Work item>
Please set down the records exactly, keeping every line.

Content starts

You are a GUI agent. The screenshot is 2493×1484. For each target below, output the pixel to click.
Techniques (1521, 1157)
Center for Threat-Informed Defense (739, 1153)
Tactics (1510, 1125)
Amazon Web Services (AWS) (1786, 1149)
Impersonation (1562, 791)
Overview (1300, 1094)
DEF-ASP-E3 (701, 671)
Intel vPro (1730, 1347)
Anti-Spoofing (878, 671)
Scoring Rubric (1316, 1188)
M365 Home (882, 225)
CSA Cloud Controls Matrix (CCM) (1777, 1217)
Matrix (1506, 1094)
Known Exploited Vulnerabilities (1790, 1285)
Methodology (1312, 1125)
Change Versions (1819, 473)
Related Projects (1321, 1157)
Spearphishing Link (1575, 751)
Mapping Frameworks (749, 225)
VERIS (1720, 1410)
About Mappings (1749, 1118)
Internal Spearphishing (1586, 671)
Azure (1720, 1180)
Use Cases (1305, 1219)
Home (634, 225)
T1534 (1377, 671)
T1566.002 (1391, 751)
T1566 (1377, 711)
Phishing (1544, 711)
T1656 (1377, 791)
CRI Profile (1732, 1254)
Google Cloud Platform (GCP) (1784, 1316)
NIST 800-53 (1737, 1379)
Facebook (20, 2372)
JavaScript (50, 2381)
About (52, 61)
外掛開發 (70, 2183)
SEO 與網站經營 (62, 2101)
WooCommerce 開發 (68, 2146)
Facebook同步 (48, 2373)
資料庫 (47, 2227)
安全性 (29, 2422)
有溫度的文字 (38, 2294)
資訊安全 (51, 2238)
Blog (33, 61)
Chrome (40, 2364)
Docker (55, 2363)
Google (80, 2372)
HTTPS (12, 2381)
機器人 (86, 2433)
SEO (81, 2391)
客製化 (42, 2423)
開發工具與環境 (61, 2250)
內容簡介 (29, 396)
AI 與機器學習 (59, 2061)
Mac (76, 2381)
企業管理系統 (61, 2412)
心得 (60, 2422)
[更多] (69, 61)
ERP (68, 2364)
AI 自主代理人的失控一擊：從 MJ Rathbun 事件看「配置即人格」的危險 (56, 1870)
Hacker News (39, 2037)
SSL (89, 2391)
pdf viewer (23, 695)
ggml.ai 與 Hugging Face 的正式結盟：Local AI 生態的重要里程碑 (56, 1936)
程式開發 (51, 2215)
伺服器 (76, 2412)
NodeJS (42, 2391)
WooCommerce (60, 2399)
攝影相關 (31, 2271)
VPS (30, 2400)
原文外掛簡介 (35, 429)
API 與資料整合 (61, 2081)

Content ends

Answer>
You are a GUI agent. The screenshot is 2493×1484. For each target below, output the pixel to click.
Techniques (1521, 1157)
Center for Threat-Informed Defense (739, 1153)
Tactics (1510, 1125)
Amazon Web Services (AWS) (1786, 1149)
Impersonation (1562, 791)
Overview (1300, 1094)
DEF-ASP-E3 (701, 671)
Intel vPro (1730, 1347)
Anti-Spoofing (878, 671)
Scoring Rubric (1316, 1188)
M365 Home (882, 225)
CSA Cloud Controls Matrix (CCM) (1777, 1217)
Matrix (1506, 1094)
Known Exploited Vulnerabilities (1790, 1285)
Methodology (1312, 1125)
Change Versions (1819, 473)
Related Projects (1321, 1157)
Spearphishing Link (1575, 751)
Mapping Frameworks (749, 225)
VERIS (1720, 1410)
About Mappings (1749, 1118)
Internal Spearphishing (1586, 671)
Azure (1720, 1180)
Use Cases (1305, 1219)
Home (634, 225)
T1534 (1377, 671)
T1566.002 (1391, 751)
T1566 (1377, 711)
Phishing (1544, 711)
T1656 (1377, 791)
CRI Profile (1732, 1254)
Google Cloud Platform (GCP) (1784, 1316)
NIST 800-53 (1737, 1379)
Facebook (20, 2372)
JavaScript (50, 2381)
About (52, 61)
外掛開發 (70, 2183)
SEO 與網站經營 (62, 2101)
WooCommerce 開發 (68, 2146)
Facebook同步 (48, 2373)
資料庫 (47, 2227)
安全性 (29, 2422)
有溫度的文字 (38, 2294)
資訊安全 (51, 2238)
Blog (33, 61)
Chrome (40, 2364)
Docker (55, 2363)
Google (80, 2372)
HTTPS (12, 2381)
機器人 (86, 2433)
SEO (81, 2391)
客製化 (42, 2423)
開發工具與環境 (61, 2250)
內容簡介 (29, 396)
AI 與機器學習 (59, 2061)
Mac (76, 2381)
企業管理系統 (61, 2412)
心得 (60, 2422)
[更多] (69, 61)
ERP (68, 2364)
AI 自主代理人的失控一擊：從 MJ Rathbun 事件看「配置即人格」的危險 (56, 1870)
Hacker News (39, 2037)
SSL (89, 2391)
pdf viewer (23, 695)
ggml.ai 與 Hugging Face 的正式結盟：Local AI 生態的重要里程碑 (56, 1936)
程式開發 (51, 2215)
伺服器 (76, 2412)
NodeJS (42, 2391)
WooCommerce (60, 2399)
攝影相關 (31, 2271)
VPS (30, 2400)
原文外掛簡介 (35, 429)
API 與資料整合 (61, 2081)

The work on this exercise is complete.